§ **TEXTAUSZUG**

______________________________

Auch du verdienst einen Raffi!

Okay, hier kommt ein Outing!

 

Mit 47 Jahren ist man nicht zu alt für ein Kuscheltier.

 

Und bitte - das ist nicht einfach nur irgendein Kuscheltier.

Das, Damen und Herren, ist RAFFI.

Raffi hat niedliche Ohren, schöne (genähte) Wimpern und einen langen Hals. Gut, den sieht man auf dem Foto jetzt nicht unbedingt. Dafür umso besser sein Gesicht.

In dieses Gesicht sah ich im Mai 2018, als ich in einem Kaufhaus in Passau stand. In einer Schütte mit Plüschtieren lag er: Raffi. Damals noch namenlos.

 

Es ist seltsam. Plüschtiere schneiden mir immer ins Herz - das ist schon so, seit ich ein Kind bin.

Mit Puppen konnte ich nie so richtig, dazu war (und bin) ich einfach zu wenig Mädchen. Die Stoffkameraden fanden sich auch nicht so zahlreich in meinem Kinderzimmer - diese wanderten dafür aber auch direkt in mein Kinderherz.

______________________________

§ **DATENZEILEN**
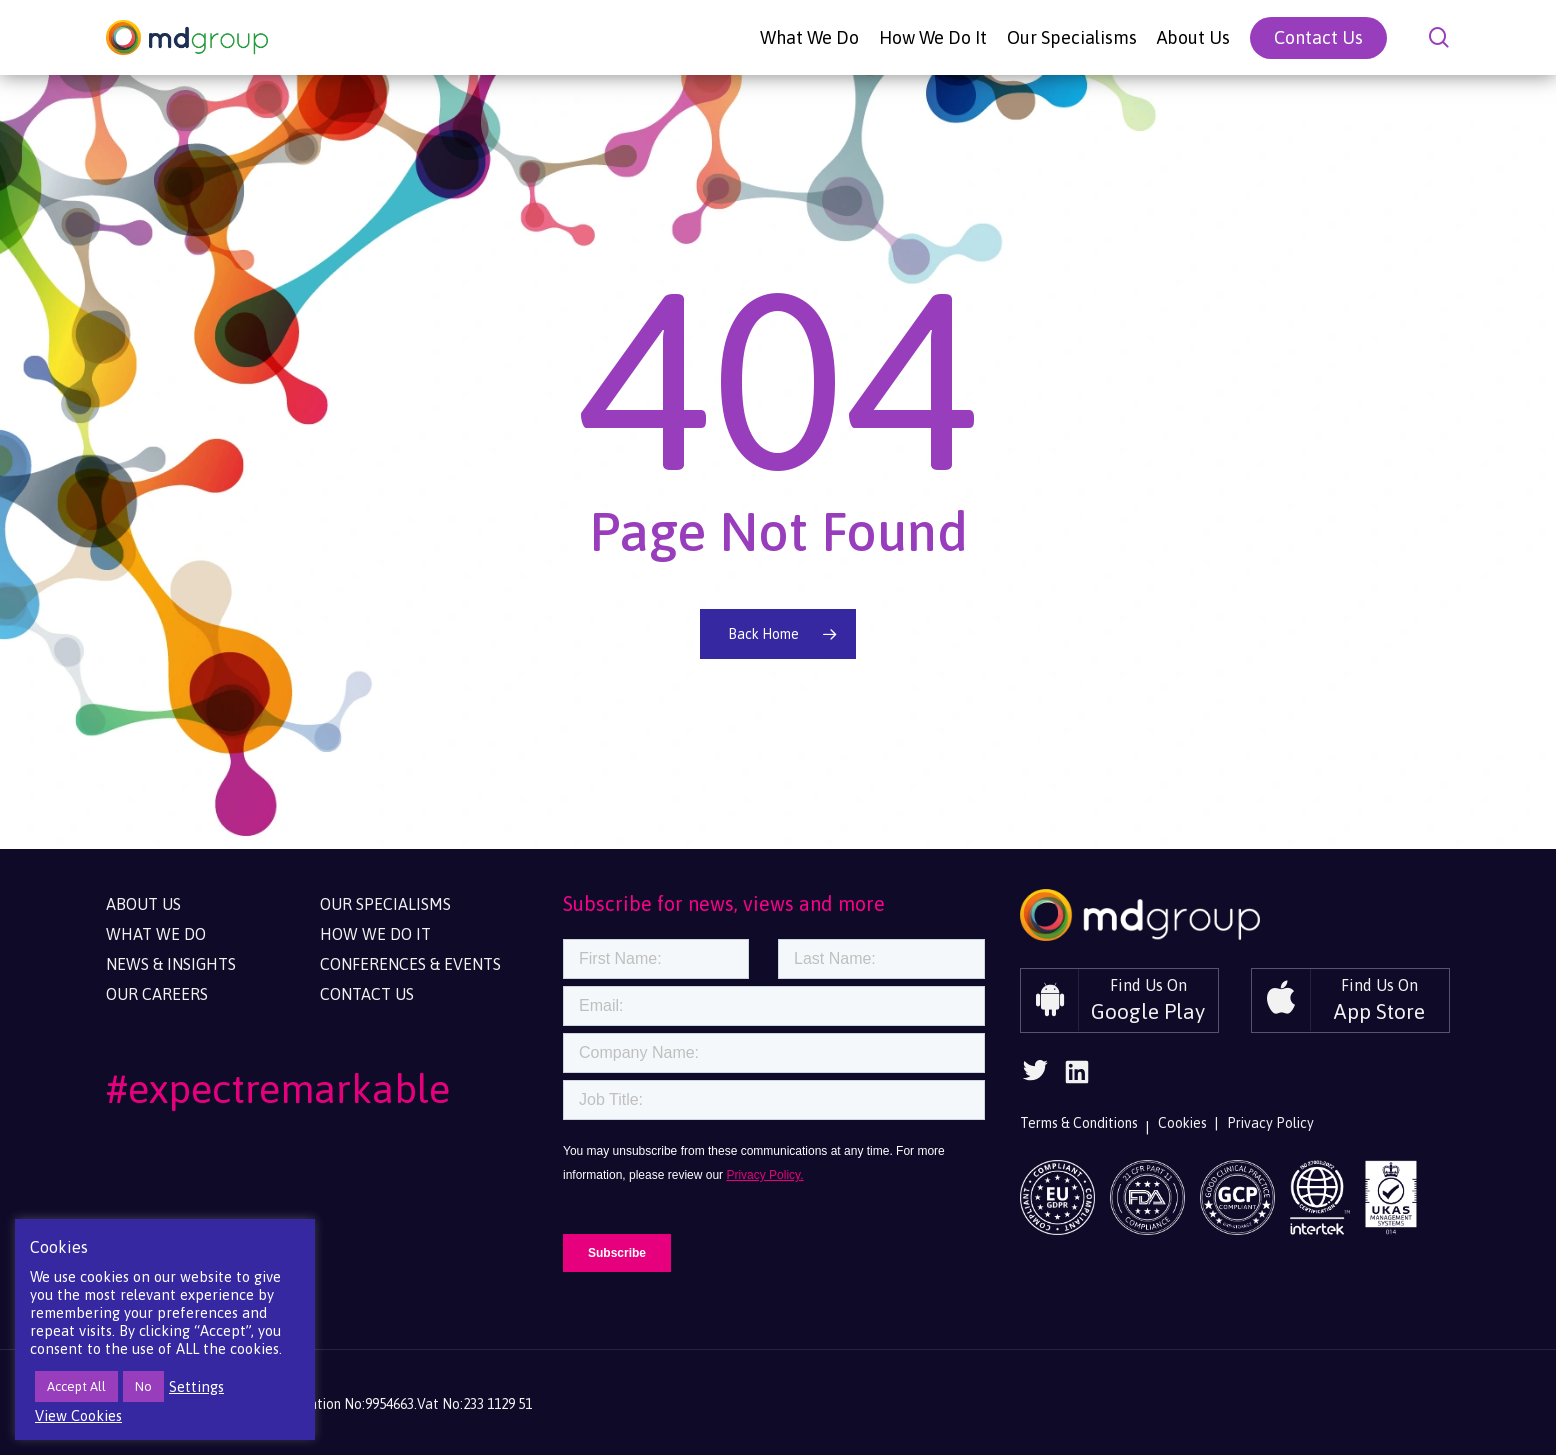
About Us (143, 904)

______________________________

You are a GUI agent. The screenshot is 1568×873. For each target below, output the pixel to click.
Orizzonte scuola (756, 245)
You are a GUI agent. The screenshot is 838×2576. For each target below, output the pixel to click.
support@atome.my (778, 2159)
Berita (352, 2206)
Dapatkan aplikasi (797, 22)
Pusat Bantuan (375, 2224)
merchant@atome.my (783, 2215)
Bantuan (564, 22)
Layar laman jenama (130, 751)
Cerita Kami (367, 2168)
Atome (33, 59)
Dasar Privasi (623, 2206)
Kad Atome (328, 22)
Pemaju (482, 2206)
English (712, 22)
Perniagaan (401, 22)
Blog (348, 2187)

______________________________

§ **ARBEITSANWEISUNG**
Setze bitte den Text über das Kuscheltier Raffi im Anschluss an seinen letzten Satz fort. Die Datenzeilen haben mit dem Text über das Kuscheltier Raffi nichts zu tun.

§ **LÖSUNG**
Da war mal Hansi, der Bär, mit seinen Knopfaugen. Hansi war ursprünglich mal ein nackter Bär, wenn sich nicht meine Mutter erbarmt und ihm eine dunkelgrüne Jacke und eine orangefarbene (oder war es doch mehr rosa?) Hose gestrickt hätte. Den Hansi, den liebte ich, den legte ich äußerst selten weg.

Es gibt ein Foto, das ich noch gut im Kopf, aber leider nicht mehr zur Hand habe. Ich war etwa 4 Jahre alt und stand auf der Motorhaube der Familienkutsche, eines weißen Renault R4. Ich hatte Zöpfe wie Pippi, lachte übers ganze Gesicht und hatte meinen treuen Freund Hansi im Arm.

 

Ca. 43 Jahre später habe ich keine Zöpfe mehr, eine Auto-Motorhaube hält mich auch nicht mehr aus, und der Hansi... ruht in Frieden irgendwo in einer Schachtel bei meinen Eltern.

Aber dafür habe ich ja jetzt den Raffi.

 

Da stand ich also in dem Kaufhaus in Passau, und eigentlich ging es mir nicht besonders gut. Ich war frisch getrennt und machte einen Kurzurlaub alleine in meiner deutschen Lieblingsstadt. Die Leere in meinem Herzen kompensierte ich mit Hilfe des Einkaufs jeder Menge CDs (eh klar), und dann stand ich auf einmal da, mit diesem gescheckten Kuscheltier.

 

Na geh... echt... den kaufst jetzt aber nicht. Du bist schon lange erwachsen. Denk dran... die schneiden dir immer so ins Herz.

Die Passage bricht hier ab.